The Z2 issue has dogged SPP since 2016, when the grid operator owed $147 million plus interest to transmission customers for the historical period. Staff said in October 2024 that interest at that time stood at $33.4 million. (See “Grid Operator Waiting for FERC Order to Resettle Z2 Funds,” SPP Markets & Operations Policy Committee Briefs: Oct. 15-16, 2024.)
Under the attachment, transmission upgrade sponsors receive credits from any upgrade users whose service could not be provided “but for” the upgrade. The attachment also requires the RTO to invoice the charges monthly and to make any adjustments within one year.
However, software problems delayed the attachment’s final implementation for eight years before 2016, during which the RTO did not invoice for the upgrade charges. FERC approved a waiver request to settle more than 365 days in arrears, but in 2019, the commission reversed course and said SPP should have settled Z2 from only September 2015 forward. (See FERC Reverses Waiver on SPP’s Z2 Obligations.)
In January 2022, the grid operator updated its proposed refund plan and made an informational update to the commission in September 2024. If approved, SPP plans to send out refund invoices with interest for the refund period, accrued to the current invoice date.
Once a new settlement system is deployed in the coming months, invoices would be issued for the September 2015-January 2020 operating days. Additional resettlements from February 2020 would be run monthly in the current settlement system, along with normal current day Z2 settlements, until SPP catches up to the operating month.
SPP told FERC that the refunds and resettlement, before interest on refunds, total at least $657.8 million (as of June 2024). That amount grows by between $3 million and $4 million each month, it said.
The RTO has said it expects to resettle everything in about four years.

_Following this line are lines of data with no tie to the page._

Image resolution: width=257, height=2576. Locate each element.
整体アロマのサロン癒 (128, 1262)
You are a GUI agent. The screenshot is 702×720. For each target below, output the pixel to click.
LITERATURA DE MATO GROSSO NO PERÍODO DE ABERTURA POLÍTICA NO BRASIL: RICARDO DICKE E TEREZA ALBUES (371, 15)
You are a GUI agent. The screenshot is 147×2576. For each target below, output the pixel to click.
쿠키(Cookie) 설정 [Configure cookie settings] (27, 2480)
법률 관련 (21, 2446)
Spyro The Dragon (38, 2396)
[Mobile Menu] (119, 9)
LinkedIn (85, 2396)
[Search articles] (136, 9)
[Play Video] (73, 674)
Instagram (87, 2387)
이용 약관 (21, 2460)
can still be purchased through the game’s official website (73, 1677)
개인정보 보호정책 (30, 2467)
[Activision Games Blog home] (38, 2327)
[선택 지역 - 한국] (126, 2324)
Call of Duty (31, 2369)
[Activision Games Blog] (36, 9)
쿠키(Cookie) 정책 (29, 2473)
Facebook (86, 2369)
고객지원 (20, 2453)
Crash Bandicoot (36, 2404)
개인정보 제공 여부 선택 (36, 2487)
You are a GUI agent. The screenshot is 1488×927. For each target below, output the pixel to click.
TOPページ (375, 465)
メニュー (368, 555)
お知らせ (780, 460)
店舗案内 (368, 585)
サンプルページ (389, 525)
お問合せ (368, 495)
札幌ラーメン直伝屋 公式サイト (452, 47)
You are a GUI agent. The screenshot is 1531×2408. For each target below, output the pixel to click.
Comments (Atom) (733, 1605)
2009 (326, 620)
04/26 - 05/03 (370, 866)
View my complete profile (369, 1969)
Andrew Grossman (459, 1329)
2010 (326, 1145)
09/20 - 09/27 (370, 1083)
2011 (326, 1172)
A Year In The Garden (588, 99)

2nd Order 2222 Compliance Filing
Also at the open meeting, the commission accepted SPP’s second Order 2222 compliance filing, subject to another compliance filing to be submitted within 60 days (ER22-1697).
FERC found that in SPP’s December 2024 filing, the RTO complied with the first compliance order’s directives related to the commission’s decision to decline its jurisdiction over the interconnections of distributed energy resources to distribution facilities for the purpose of aggregation. The commission also found that SPP met Order 2222’s requirements of allowing distributed energy resource aggregators to register aggregations under one or more participation models to accommodate their physical and operational characteristics and proposing a maximum capacity requirement.
The commission rejected protests by Advanced Energy United, Sierra Club and virtual power plant operator Voltus that SPP’s proposed 2030 implementation timeline is “analogous” to MISO’s. (See FERC Permits 2030 Finish Date for MISO Order 2222 Compliance.)
The commission said it rejected MISO’s first timeline because the RTO proposed to defer Order 2222 implementation for several years. It said SPP’s proposal to implement the order in the second quarter of 2030 complies with the requirement for a “reasonable implementation date with adequate support to show that the proposal is appropriately tailored for its region and implements Order No. 2222 in a timely manner.”
“Here, SPP is not proposing to defer Order No. 2222 implementation. Rather, SPP has adequately explained why an effective date five years from the commission’s acceptance of its revised proposal is appropriate for its region due to its implementation needs,” FERC wrote.
Approved in September 2020, Order 2222 directed all FERC-jurisdictional regional grid operators to revise their tariffs to allow DERs to participate in their capacity, energy and ancillary service markets. (See FERC Opens RTO Markets to DER Aggregation.)